AI’s Thirst for Water
Every interaction with AI requires water to keep the technology running. ChatGPT used nearly 1 million litres of water during its pre-training phase. A report from our government predicts an increase of global water usage of 6.6bn cubic meters by 2027. This is equivalent to more than half of the UK’s total water usage. Although water covers 71% of the Earth’s surface, only 0.5% is available freshwater. Therefore, AI’s thirst for water is now classified under the risk of biodiversity loss and ecosystem collapse. Considering that many wars in history were over access to water, the outcome could be increasing conflicts and wars in the Global South.
WHAT SHOULD WE DO?
The future will be a battle between the damaging versus the beneficial uses of AI technology. The following steps can be taken to avoid the damaging uses of AI:
- Regulation would be an obvious step for us to take but it is fraught with difficulty, because for one thing, in the time taken to get a regulation legally accepted, the nature of the AI products being regulated is likely to change. However, regulation of impersonation and fakes are seriously being considered. Many countries are taking the matter of AI regulation very seriously. Around the world at least 72 countries have proposed over 1000 AI-related policy initiatives and legal frameworks to address public concerns around AI safety and governance.
- EU AI Act On 21 April 2021: Europe’s landmark AI Act was officially proposed and seemed destined to be a first in the world attempt to enshrine a set of AI regulations into law. However, a year later, and after extensive lobbying attempts by Silicon Valley, some of the provisions were watered down. Nonetheless, the Act became law in August 2024 and will come into force by mid 2027 in all EU member states. Meanwhile the current UK govt, like in the US, is spending more effort in encouraging industry’s use of AI and focusing less on regulations.
- Ethical Framework: Like physicians taking the Hippocratic oath, we could adopt a strong ethical framework for science and technology to ensure that scientific and technology professionals make the right choice in their research for the benefit of humanity.
- Education and Awareness: For our children and grandchildren, we would need to change our education systems to make them understand and adapt to their long-term future, not only in terms of employment but critically in deciding what sort of society and world they would like to live in.

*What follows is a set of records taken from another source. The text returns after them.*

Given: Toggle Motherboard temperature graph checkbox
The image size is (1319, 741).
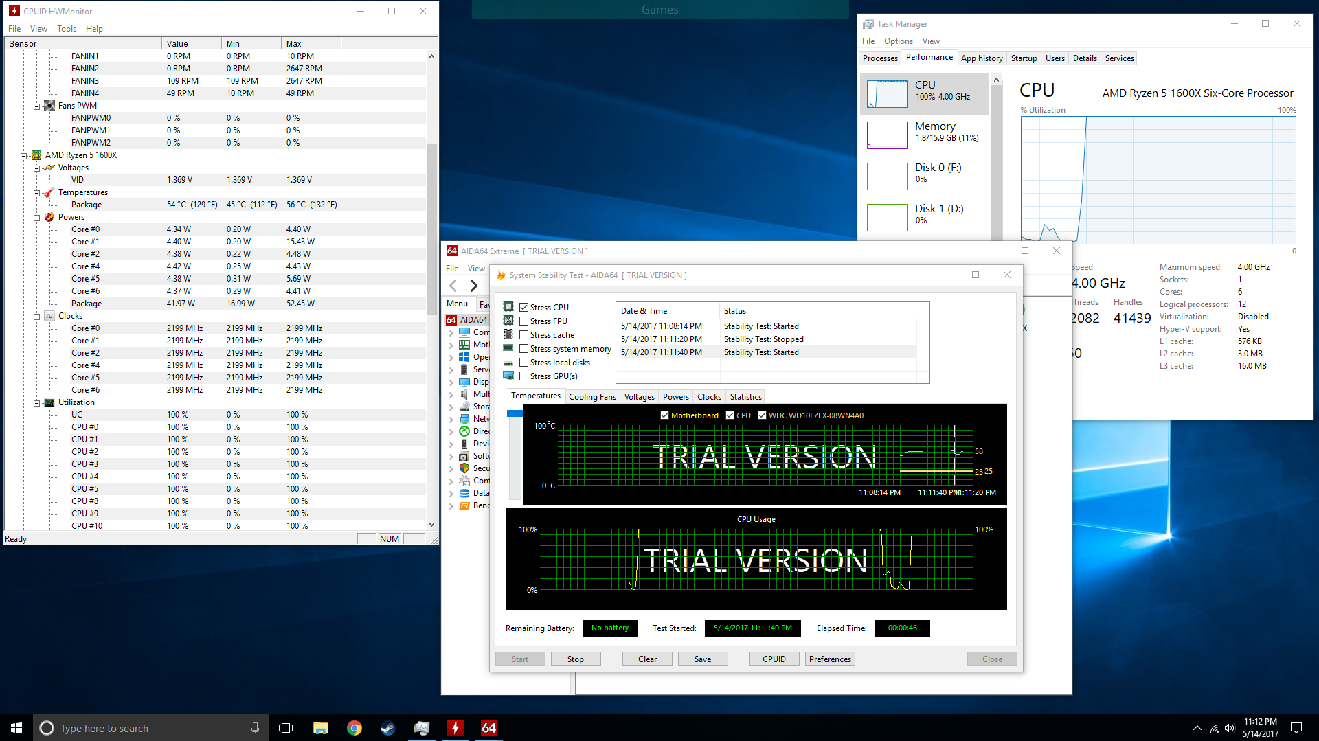Looking at the screenshot, I should click(664, 415).
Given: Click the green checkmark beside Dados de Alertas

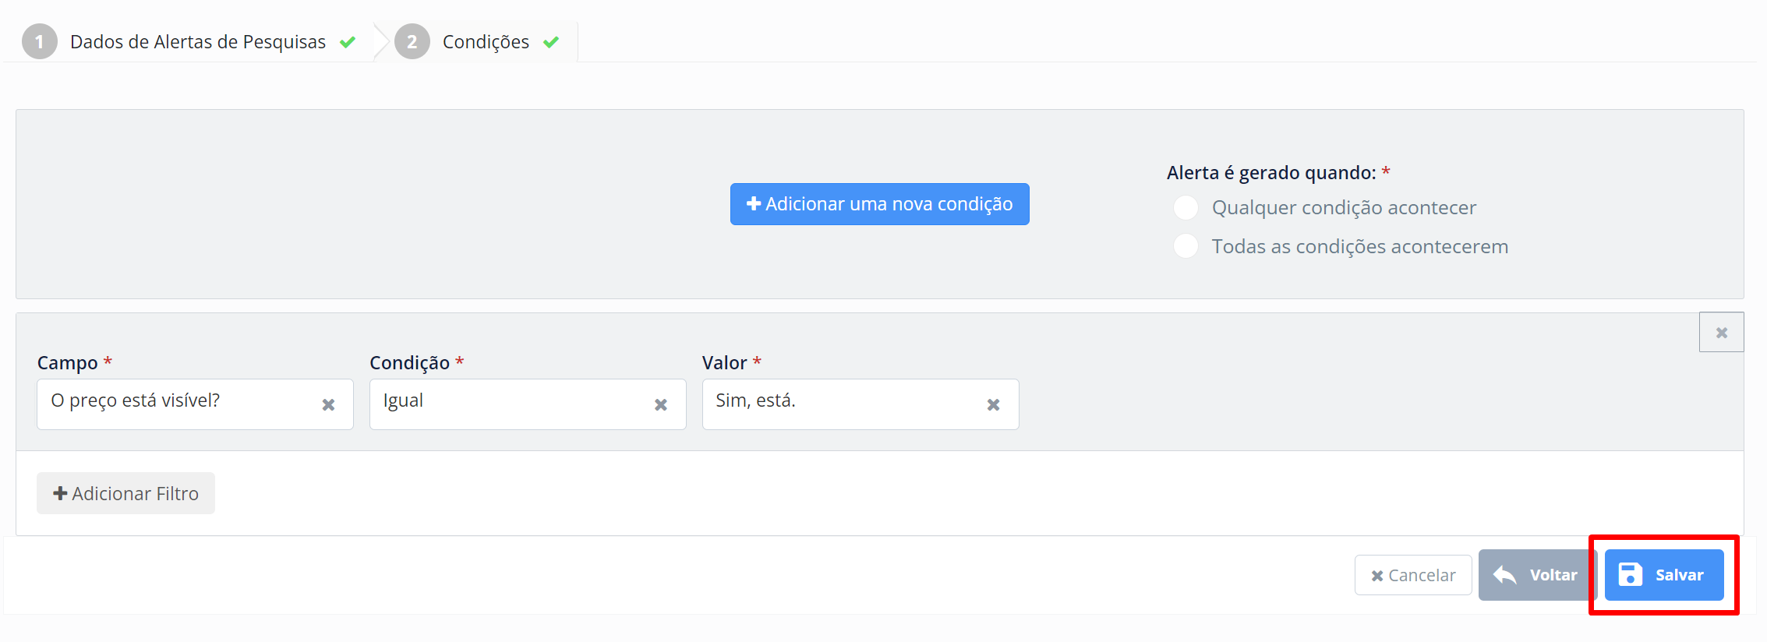Looking at the screenshot, I should tap(348, 42).
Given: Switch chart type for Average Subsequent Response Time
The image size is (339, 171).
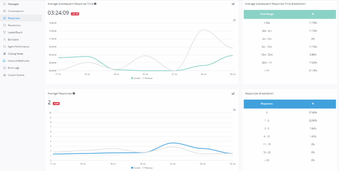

In the shorter term, mass awareness campaigns would be needed to educate the working and older generations of people what their choices are. But these are unlikely to be enough. The corporations, with the help of our governments, are already taking us in the wrong direction at an incredible pace.
However, regulations and ethical frameworks are not going to be able to keep up. Here are some additional steps we can take:
- Make others aware of the situation, including your children
- Discuss potential solutions with others and agree practical steps that can be taken
- Support grass roots movements active against the negative uses of AI
- Speak out and take a public stand, where appropriate
- Join peaceful protests against the negative uses of AI
- Pressurise the government into acting against the negative uses of AI
- Boycott products and services from corporations involved in the negative uses of AI
- Support corporations and institutions active in the positive uses of AI
- Demand responsible investments in pursuit of the positive uses of AI
- Avoid debts, especially those offered by banks that invest in the negative uses of AI
- Include in the vision of your company the ethical use of AI
It is within our power to change our world.